TAREAS A REALIZAR:
a - Por favor, reescribe en forma de lista el párrafo del texto sobre integración regional que empieza con "Esquemas como el Acuerdo de Cooperación Energética de Caracas" y conserva sus datos principales.
b - Responde brevemente estas preguntas a partir del texto sobre integración regional:
(i) ¿En qué mes y año se suscribió el Acuerdo de San José?
(ii) ¿Qué países impulsaron la Alianza Bolivariana para los Pueblos de Nuestra América?
(iii) ¿En qué se transformó la Comunidad Suramericana de Naciones en 2008?

TEXTO DE ORIGEN:
Esquemas como el Acuerdo de Cooperación Energética de Caracas, que derivó, por un lado, en la salida de Venezuela del Acuerdo de Cooperación Energética para países de Centroamérica y el Caribe (Acuerdo de San José), suscrito con México en agosto de 1980 y, por el otro lado, la ampliación de los países beneficiaros, incluido Cuba, y la modificación del esquema para hacer más flexible y viable la adquisición de petróleo a los participantes, mostraron la nueva tendencia del renovado integracionismo regional. Le siguieron proyectos con el mismo espíritu a través de la Alianza Bolivariana para los Pueblos de Nuestra América (ALBA) impulsado por Venezuela y Cuba en 2004, al que se sumó el Tratado de Comercio de los Pueblos propuesto por Bolivia. En el mismo 2004 se estableció la Comunidad Suramericana de Naciones (CSN), que se transformó en 2008 en la Unión de Naciones Suramericanas (UNASUR); un esquema que conjuntó a los 10 países del Cono Sur, más Surinam y Guyana, con amplios objetivos de integración y unidad (UNASUR, 2004).

Registros de un conjunto de datos de señalamiento:
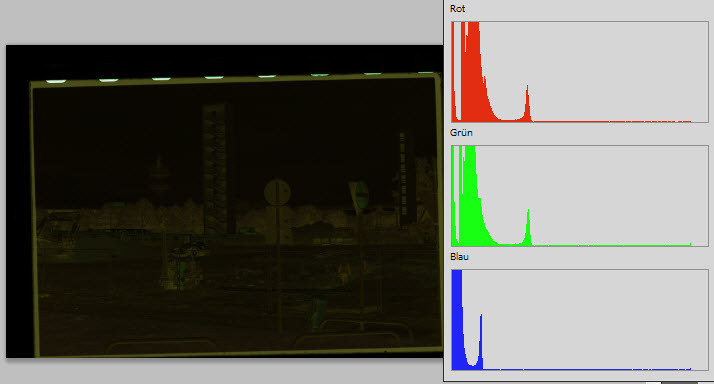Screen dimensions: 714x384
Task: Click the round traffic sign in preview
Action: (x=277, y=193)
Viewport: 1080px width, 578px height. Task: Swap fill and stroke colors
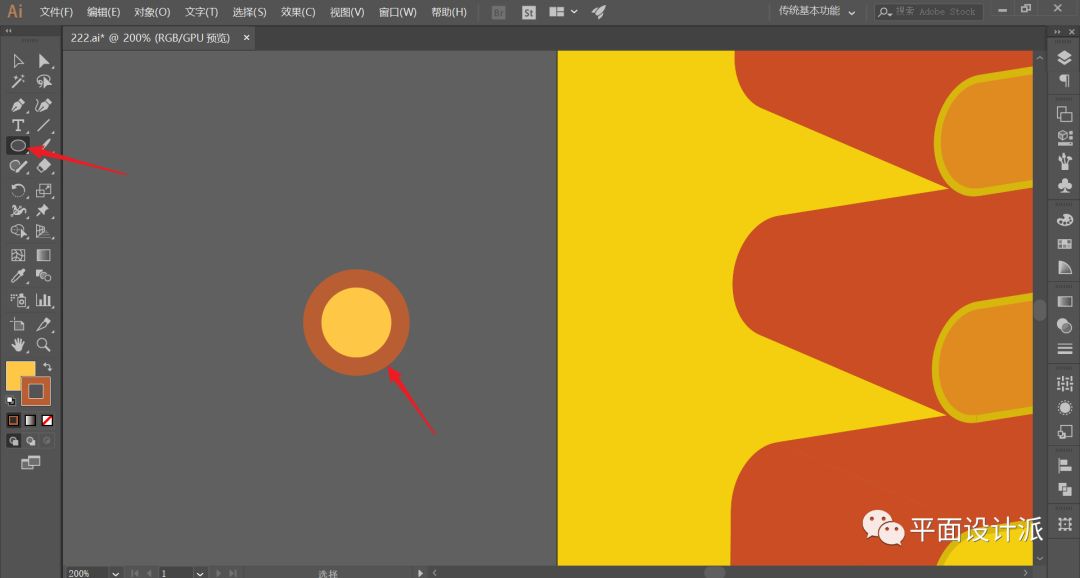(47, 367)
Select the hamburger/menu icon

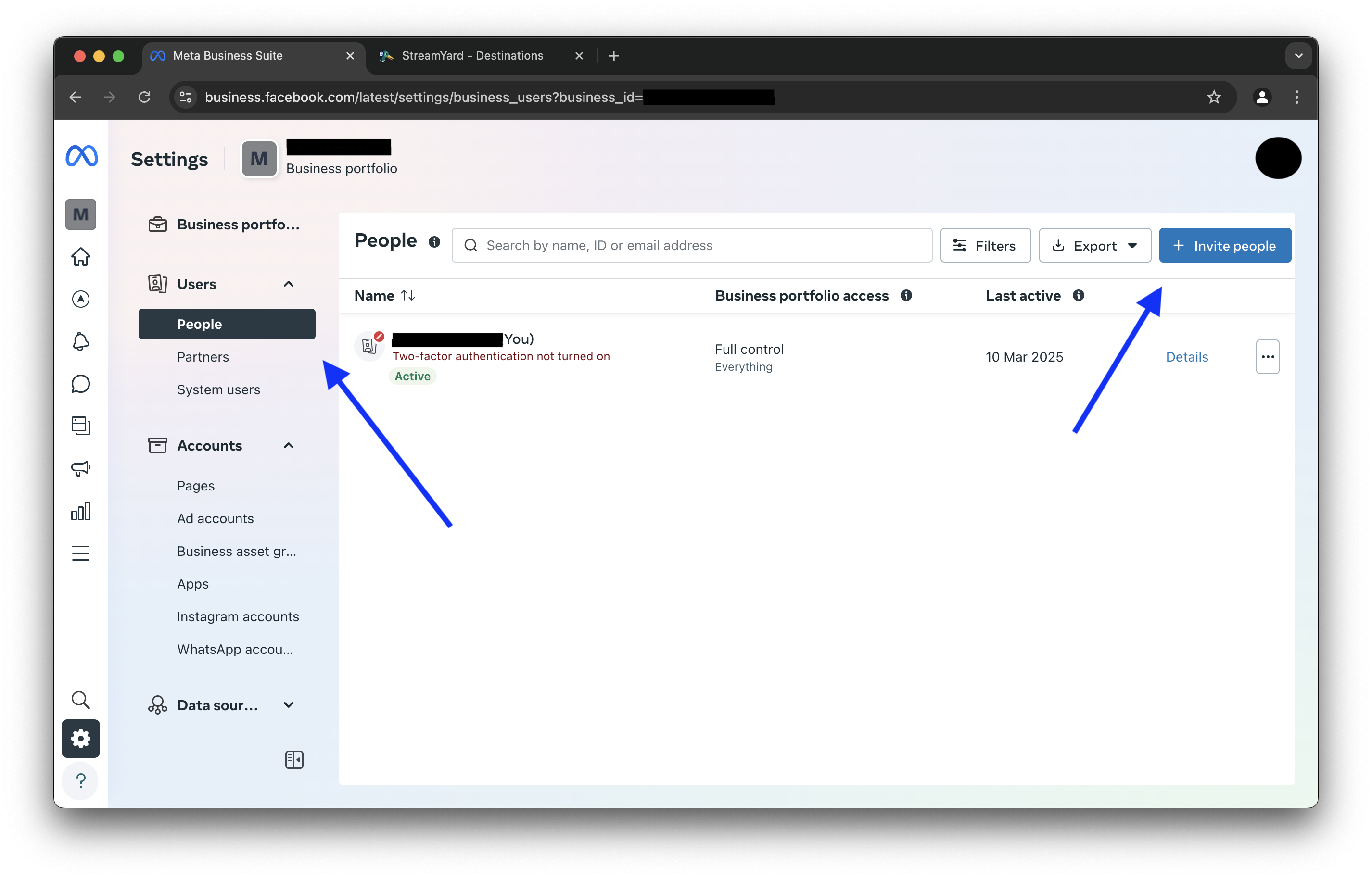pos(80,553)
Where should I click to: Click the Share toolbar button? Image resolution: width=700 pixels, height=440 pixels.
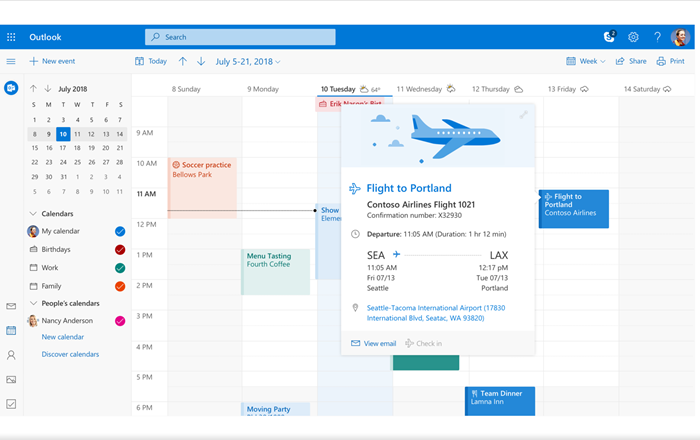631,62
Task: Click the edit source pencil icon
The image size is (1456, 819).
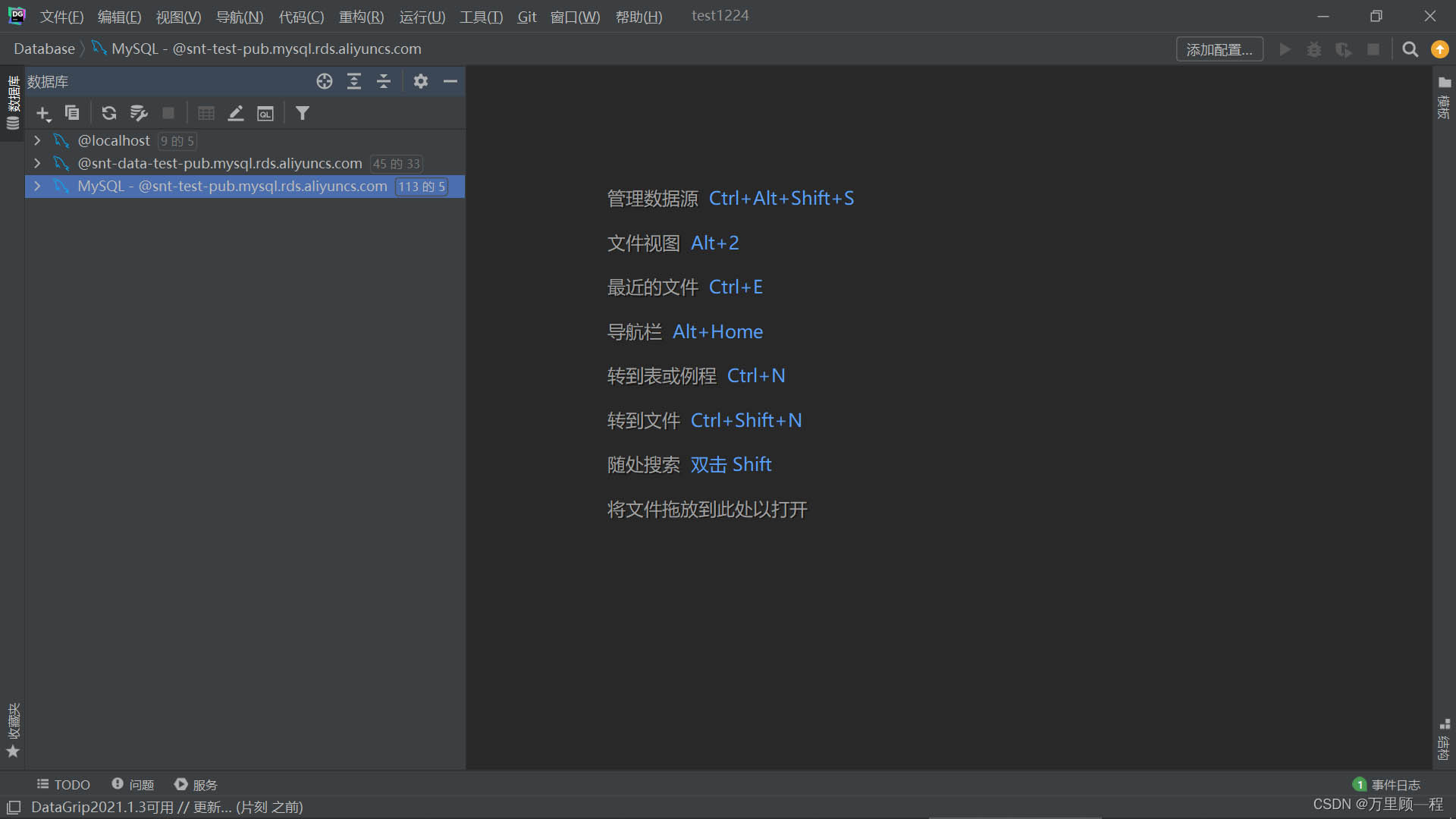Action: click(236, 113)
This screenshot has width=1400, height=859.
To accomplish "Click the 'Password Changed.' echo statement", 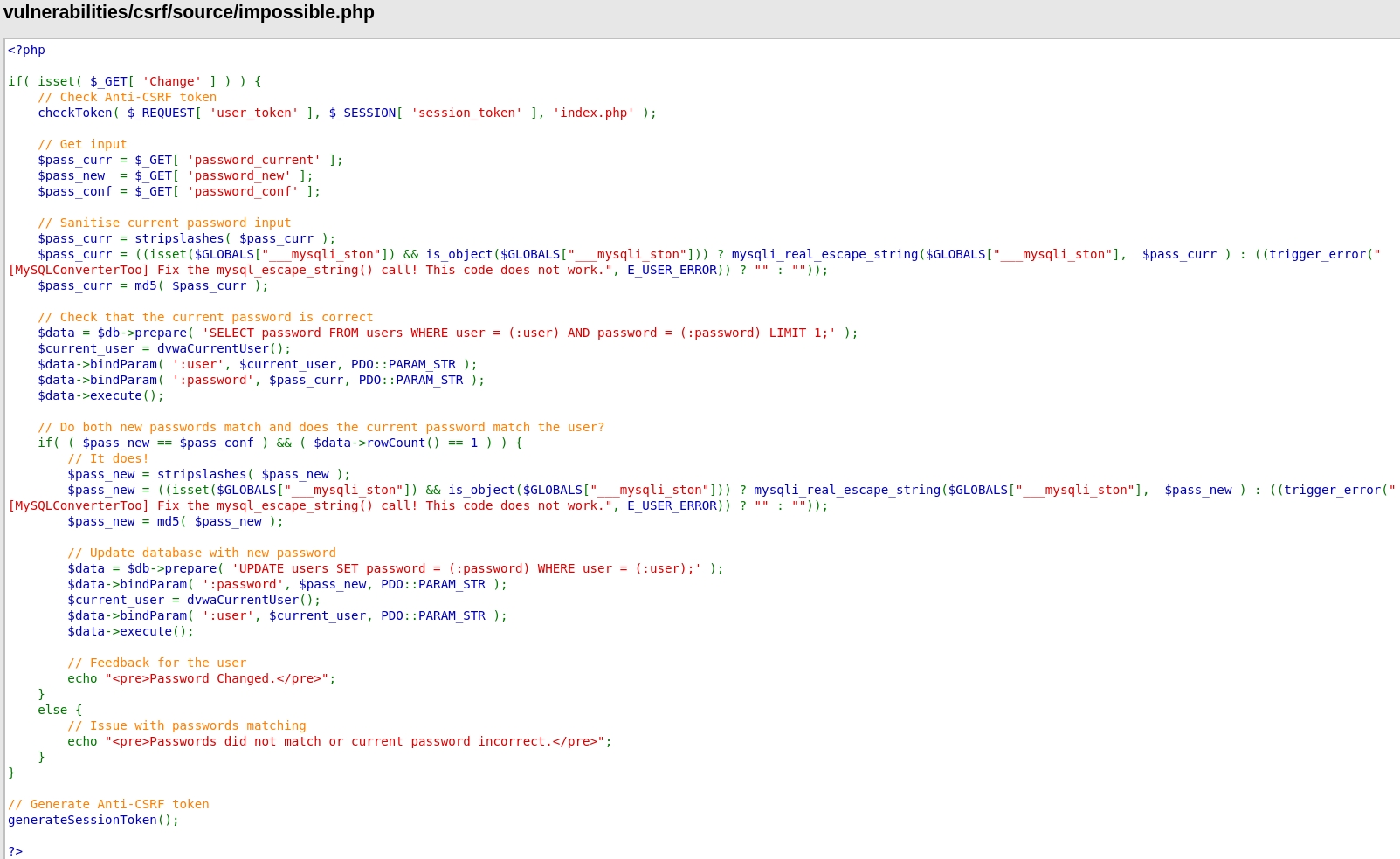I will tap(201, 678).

SOLUCIONES DESARROLLADAS:
a -
- El Acuerdo de Cooperación Energética de Caracas tuvo dos consecuencias:
  - Venezuela salió del Acuerdo de San José, el acuerdo energético para Centroamérica y el Caribe suscrito con México en agosto de 1980.
  - Se amplió la lista de países beneficiarios, incluida Cuba, y se modificó el esquema para que los participantes adquirieran petróleo de forma más flexible y viable.
- Estos esquemas mostraron la nueva tendencia del renovado integracionismo regional.
- En 2004, Venezuela y Cuba impulsaron la Alianza Bolivariana para los Pueblos de Nuestra América (ALBA), a la que se sumó el Tratado de Comercio de los Pueblos propuesto por Bolivia.
- También en 2004 se creó la Comunidad Suramericana de Naciones (CSN).
- En 2008, la CSN se convirtió en la Unión de Naciones Suramericanas (UNASUR), que reunió a los 10 países del Cono Sur más Surinam y Guyana con amplios objetivos de integración y unidad.

b -
(i) En agosto de 1980.
(ii) Venezuela y Cuba.
(iii) En la Unión de Naciones Suramericanas (UNASUR).